Trout ran from Onekama in the northwest on Lake Michigan, to Tawas in the northeast, on Lake Huron, raising money to support the Injury Prevention Program at Helen DeVos Children’s Hospital. The Injury Prevention Program hosts community-wide activities to provide educational information at high-risk areas of Grand Rapids, and provides child passenger safety information and child restraints to parents and caregivers in need at three permanent fitting stations.

Children are especially susceptible to head injuries, with more than 1 million kids suffering head injuries each year. Head injuries are the No. 1 cause of death in children, according to the Center for Head Injury Services.

Trout, who has three children ages 10, 8, and 5 with his wife, Maryam, wanted to focus his efforts on helping others.

“My own kids are healthy, but I’ve worked in the ER, and I’ve seen a lot of sick kids,” Trout explained. “And I’ve worked over at Helen DeVos. I just think with kids, if they’re sick, we should do whatever we can to help them, and help them lead healthy lives.

“So I thought, what do I like to do? I like to cycle and run, and maybe I can help them with that. I’ve seen kids’ injuries in the ER all the time because they didn’t have a helmet.

“I said, ‘Is there any way I can raise money for cycling or athletic equipment? I know there’s a program where everybody goes home with a car seat that needs one. Maybe we can do that with helmets. I want to do something (related) to what I’m doing.”

And what he is doing will help a lot of people, said Laurie Alighire, program coordinator for the Helen DeVos Children’s Hospital Foundation.

Helen DeVos Children’s Hospital Foundation relies on philanthropy to help meet the needs of patients and families as well as our dedicated physicians, nurses and other health care professionals,” Alighire said. “We are truly grateful that our fellow colleague has chosen to pursue such a grand journey. Each step that he takes, each mile that he runs will make a difference in the community that we serve.”

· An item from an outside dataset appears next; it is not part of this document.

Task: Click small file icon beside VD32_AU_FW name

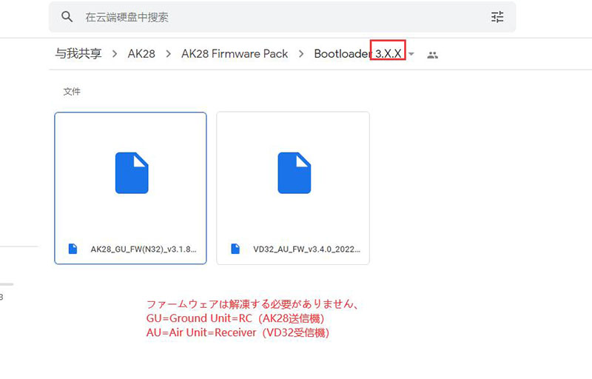Action: click(235, 249)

In case you’re wondering, the answer is yes: he ran non-stop. His run began in the wee hours of July 17, and Trout crossed the finish line some 40 hours later, in time to roast some marshmallows on the beach with his family.

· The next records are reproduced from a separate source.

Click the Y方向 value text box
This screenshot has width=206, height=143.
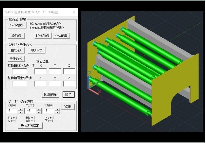30,111
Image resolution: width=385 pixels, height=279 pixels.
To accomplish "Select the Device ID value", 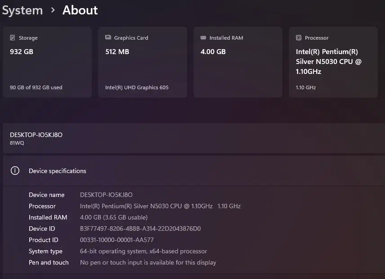I will click(x=140, y=229).
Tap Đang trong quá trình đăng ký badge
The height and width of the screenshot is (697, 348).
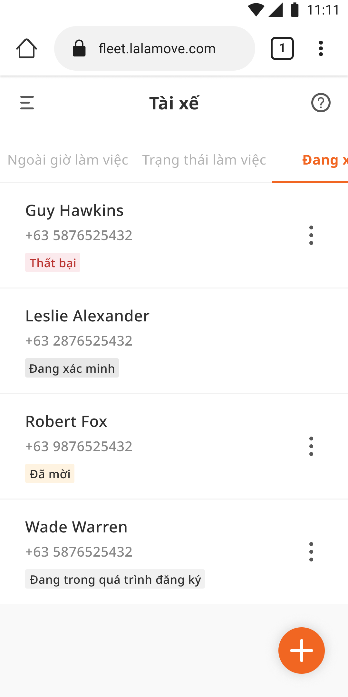tap(115, 579)
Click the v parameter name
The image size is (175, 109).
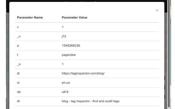(x=18, y=27)
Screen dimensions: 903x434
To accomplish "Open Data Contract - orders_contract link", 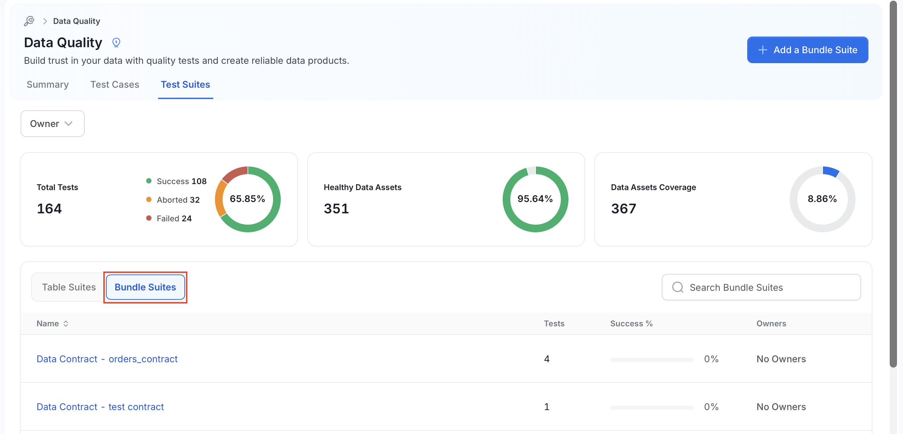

“You just know your pace, and you keep that pace,” he said, matter-of-factly. “It’s so hard to get started, I’d much rather run slowly than stop and get started again.”

He takes that common sense approach to his training regimen, as well.

“I’ve been very careful,” he said. “I’ve read a lot about over-training, people running 100-plus miles a week. I try to keep a balance. I try to get in at least one long run (20 miles) per week, and working up to 30-35. That’s become routine for me. I mean, I run a marathon a week. That doesn’t feel that hard. Any day that my wife will let me I go out for a run. Every day I try to run a little.”

Still, Trout does have a cause pushing him onward, adding some incentive to his own personal drive for the next challenge. No small feat for a guy who’s run every major marathon in America, two ultra marathons already, and has more than 7 million steps logged on his fitness tracker over the past year.

“I’m not looking to raise millions of dollars,” he said. “So far most of the people who’ve donated have been friends and family. But we can do more.”

Trout thinks he can do more, too. As if his Shore to Shore race weren’t enough, he’s training for the Tahoe 200 run in September. Maybe he is crazy, after all.